P. Oscar Boykin edited this page Oct 12, 2013 · 4 revisions

Running in a hybrid batch/realtime mode requires a few special concepts and configuration parameters.

TODO: This section requires some cleanup to mesh with the new API.

TimeExtractor

The supplied Storm and Scalding platforms use instances of the TimeExtractor[T] typeclass to pull timestamps out of instances of T on source construction.

TODO: Examples and information on how this mechanism works.

Batcher and BatchID

Every store is required to declare a Batcher:

import com.twitter.summingbird.batch.Batcher

implicit val batcher = Batcher.ofHours(1)

Each input is tagged with a time, which should be derived from the serialized representation that enters the Job. From that time a Batcher assigns the event to a batch. Batchers are used for partial aggregation. Internally, summingbird never partially aggregates past two items which are not in the same batch. This is used where we partially aggregate, which is at Summer nodes before pushing into stores and map-side partial aggregation before summers.

When we finally write to the store, summingbird online keeps track of data partitioned into batches.
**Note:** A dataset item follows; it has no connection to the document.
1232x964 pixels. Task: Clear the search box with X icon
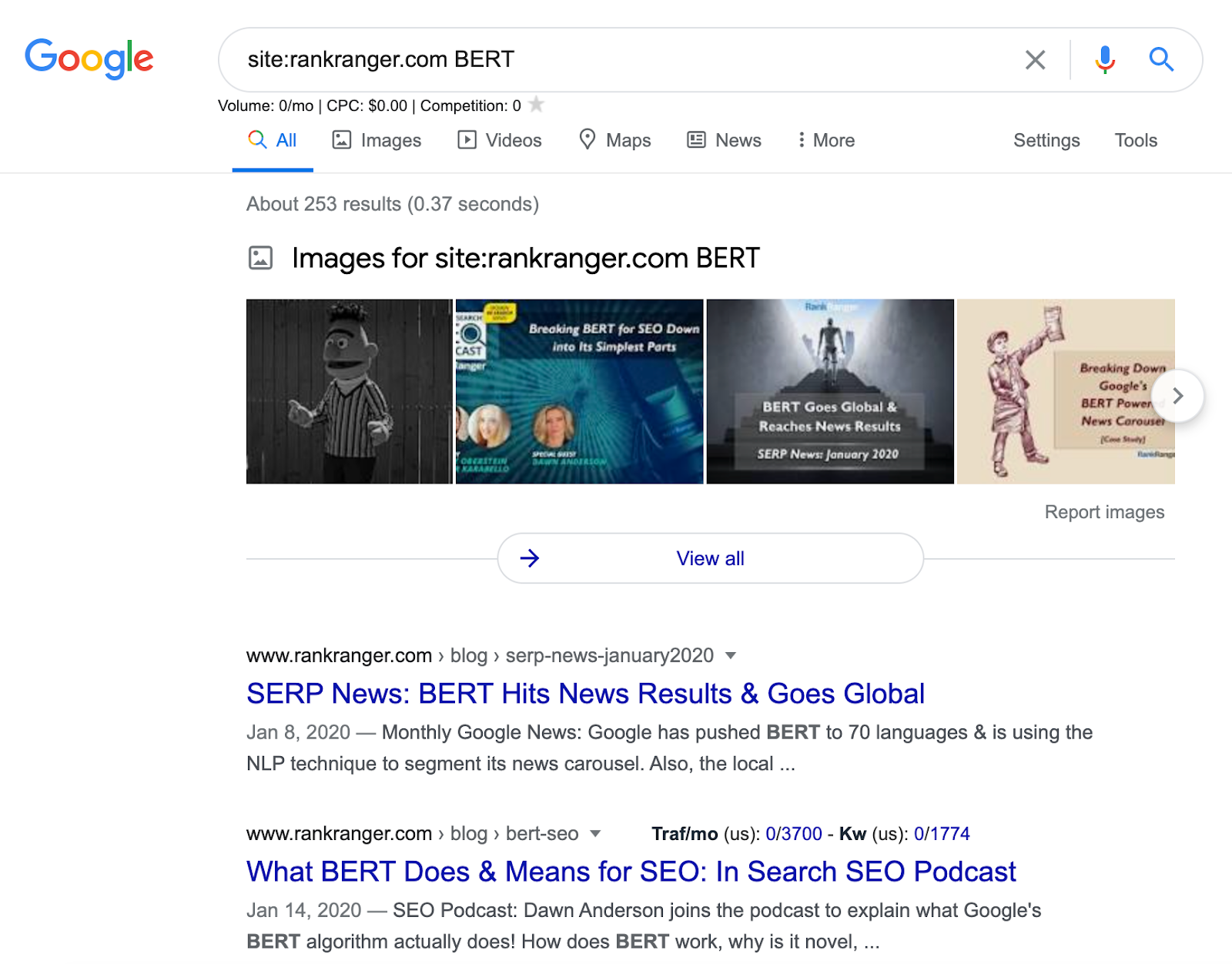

This prevents error from corrupting one batch into the next. In offline mode, we aggregate all date BEFORE a given batch, which, due to associativity, allows us to merge with an Online sequence of batches.

Batching is the secret sauce that allows Summingbird’s client to merge the output of a Hadoop aggregation and a Storm aggregation. You shouldn’t have to think about batching when writing your Summingbird jobs, but it helps to know what’s going on behind the scenes.

A Hadoop job will run every time a new batch of data becomes available (in this case, one hour of new data). Every new key stores some metadata about which batches have been aggregated into its partial value. So, instead of storing (K, V) pairs, Summingbird’s Scalding job stores (K, (BatchID, V)). The paired BatchID is the first batch that Scalding has NOT yet processed.

The Storm job, on the other hand, breaks down the (K, V) pairs it receives into ((K, BatchID), V). When a new Scalding run completes and drops a particular batch, Storm’s data store can safely drop all partial aggregations that reference that particular batch.

When a client performs a lookup into a hybrid summingbird system, it follows this algorithm:

  • Send a K to the key-value store holding Scalding data and get back (BatchID, V).
  • Use this batch and the current batch (based on the wall clock) to generate a sequence of missing batches.
  • For each batch in this sequence, query store for (K, BatchID).
  • Sum all partial values and return the final value to the client

If Scalding returns BatchID(5) and the wall clock states that the current batch is BatchID(7), the Summingbird client will fetch batches 5, 6, and 7 from Storm’s datastore and merge the three resulting partial values with the original value received from Manhattan. If any of these lookups fail, the entire lookup will fail, ensuring that the merged client only returns a fully-merged value.